Requirement 1 »
In the passage about shopping for a Toyota FJ Cruiser, what type of engine does the writer insist on?
Requirement 2 »
From the Toyota FJ Cruiser passage, print the stretch from "He doesn’t like" through "his keyboard’ dribble.".
Requirement 3 »
Continue the passage about shopping for a Toyota FJ Cruiser, picking up after its final sentence.

Document passage »
We’re shopping in this household. But only of the window kind at this stage, and Toyota has itself to blame. We’re not about to step inside with any real intent yet. A resounding own goal for Toyota. Many, in fact. One for each time a potential buyer (such as us) asks this simple question: ‘Yes, but does it come with a diesel?’ and to which the answer is ‘no’. And for as long as that ‘no’ is the standard response, fists clenching ready cheques will punch at nothing but air.

And our frustrated salesman proves the point. Toyota hasn’t released details on a forthcoming diesel—or so he says. I bet they haven’t, nor let on that one is in the pipeline, they want to move FJ Cruiser units now, as does the hapless salesman who watches commission upon diesel-fuelled commission walk out of the door.

He doesn’t like me because I’m the brakes to this buying expedition. I can tell that he’s thinking that I’m a crank. Which I take as a compliment in the context of all things car. I insist that it must be the diesel or nothing. Backed into the corner he makes a last stand. ‘In the US,’ says he, ‘they like the petrol and it sells well.’ Perhaps, but his argument is unconvincing. That’s like saying that apples sell better than apples. Where are the comparative pears?

We want the Cruiser. It’s the ‘compromise 4×4’ that we have settled on, and believe me, there were skirmishes. A 4×4 and not a soft-roader is what’s wanted. Still, it’s a rocky road yet as in this household as we march to very different drum beats. Hers makes the bigger noise. Down to her cardiologist cheque against ’my man about the house sat at his keyboard’ dribble.

Even though she-who-must-be-obeyed is ignorant on the subject of cars, she has definite opinions, always hard to unhinge. I really do want her in a ‘specialist doctor’s car/4×4’. It’s only right. At the hospital are gathered in the doctor’s bays the usual fare: BMWs, Mercedes, Audis. A Lexus. 4x4s? One decently new M class, one BMW X5 (no X3), and then predominantly most things Land Rover. Discovery 4, Range Rover, Range Rover Sport. A well-specced timeless Defender.

Entries provided »
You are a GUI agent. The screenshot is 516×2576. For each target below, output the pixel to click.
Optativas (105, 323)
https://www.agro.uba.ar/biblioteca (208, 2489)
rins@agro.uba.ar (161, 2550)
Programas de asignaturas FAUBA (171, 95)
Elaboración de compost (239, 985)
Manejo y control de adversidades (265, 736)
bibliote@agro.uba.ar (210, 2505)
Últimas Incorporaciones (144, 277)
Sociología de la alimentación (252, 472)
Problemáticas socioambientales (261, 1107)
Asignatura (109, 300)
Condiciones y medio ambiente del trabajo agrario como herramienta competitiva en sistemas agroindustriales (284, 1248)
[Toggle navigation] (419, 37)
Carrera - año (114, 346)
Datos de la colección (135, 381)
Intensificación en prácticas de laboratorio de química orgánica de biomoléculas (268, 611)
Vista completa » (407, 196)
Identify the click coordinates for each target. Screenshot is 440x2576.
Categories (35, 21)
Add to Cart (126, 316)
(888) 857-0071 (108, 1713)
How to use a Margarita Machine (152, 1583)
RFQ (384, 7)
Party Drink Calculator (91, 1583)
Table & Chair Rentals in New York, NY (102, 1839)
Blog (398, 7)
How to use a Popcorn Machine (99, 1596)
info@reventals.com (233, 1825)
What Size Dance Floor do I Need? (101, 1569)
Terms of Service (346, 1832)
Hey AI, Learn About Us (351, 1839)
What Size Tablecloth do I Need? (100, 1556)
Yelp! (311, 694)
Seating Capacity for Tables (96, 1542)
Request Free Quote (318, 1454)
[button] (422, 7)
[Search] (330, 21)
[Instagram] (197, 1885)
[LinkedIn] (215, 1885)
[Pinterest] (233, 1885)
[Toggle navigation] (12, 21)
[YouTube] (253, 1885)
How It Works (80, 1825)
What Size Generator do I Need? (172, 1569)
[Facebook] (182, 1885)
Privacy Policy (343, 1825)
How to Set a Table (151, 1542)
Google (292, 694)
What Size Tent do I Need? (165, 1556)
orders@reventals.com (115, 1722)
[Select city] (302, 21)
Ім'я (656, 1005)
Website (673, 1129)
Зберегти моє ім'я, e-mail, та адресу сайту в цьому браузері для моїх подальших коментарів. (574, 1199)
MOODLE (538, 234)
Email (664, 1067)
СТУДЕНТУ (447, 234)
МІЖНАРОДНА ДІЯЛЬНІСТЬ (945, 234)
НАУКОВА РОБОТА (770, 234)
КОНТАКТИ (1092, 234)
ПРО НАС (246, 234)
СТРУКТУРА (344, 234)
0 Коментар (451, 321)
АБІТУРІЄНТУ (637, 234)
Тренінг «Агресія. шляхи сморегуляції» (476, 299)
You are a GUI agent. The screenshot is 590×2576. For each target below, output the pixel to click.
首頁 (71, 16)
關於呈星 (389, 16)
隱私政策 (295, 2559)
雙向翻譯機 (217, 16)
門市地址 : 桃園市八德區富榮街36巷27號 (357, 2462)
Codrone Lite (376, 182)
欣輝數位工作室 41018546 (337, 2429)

Answer space 1 »
A diesel.

Answer space 2 »
He doesn’t like me because I’m the brakes to this buying expedition. I can tell that he’s thinking that I’m a crank. Which I take as a compliment in the context of all things car. I insist that it must be the diesel or nothing. Backed into the corner he makes a last stand. ‘In the US,’ says he, ‘they like the petrol and it sells well.’ Perhaps, but his argument is unconvincing. That’s like saying that apples sell better than apples. Where are the comparative pears?

We want the Cruiser. It’s the ‘compromise 4×4’ that we have settled on, and believe me, there were skirmishes. A 4×4 and not a soft-roader is what’s wanted. Still, it’s a rocky road yet as in this household as we march to very different drum beats. Hers makes the bigger noise. Down to her cardiologist cheque against ’my man about the house sat at his keyboard’ dribble.

Answer space 3 »
And a sole crappy 2003 Jeep Cherokee CRD. That’s hers. I want it gone, and yesterday already. And I’m sure it’s going to help my cause. It’s about to throw its toys finally and emphatically out of its cot, and force my wide’s recalcitrant hand. I can’t wait. Or couldn’t until I was side-swiped by the FJ’s lack of a diesel.

I should point out here that the price tag of the new car is irrelevant. Not said flippantly. We buy cars on a cash basis, for keeps—depreciation is irrelevant—until they are no longer good for their intended purpose. That is: set against a backdrop of running costs and frequency of repairs outside of scheduled services. Tests which the Jeep has been properly failing in the last few years. Its computer tells us within days of an agent service that it needs another one. Turbo pipes pop off or split (3 times), the ignition switch got stuck with the key inside in the on position (R10k agent prices), injectors failing one after the other (R6k each agent prices), oil leaks, 4×4 system forever unserviceable—not unless we spend wildly on new systems clutches.

And the brake servo, which almost cost us a proper rear-ender. Luckily it was my leg quivering with the effort on the brake pedal at the time. Which reminds me of my late father’s words of wisdom: ‘It’s one thing if a car doesn’t go, and quite another if it doesn’t stop.’ And what did the agent tell me? ‘They do that, Sir, it’s a vacuum pipe, not expensive to fix, you’ll be glad to hear.’ Glad? How far off the mark can you be?

There’s no Range Rover Evoque in those doctor’s bays , and I want to change that. Even better a new RR Sport. I want one of either. Well, I want my wife to want one of either. And that means I’ve had to beat her prejudice against Land Rover products into submission.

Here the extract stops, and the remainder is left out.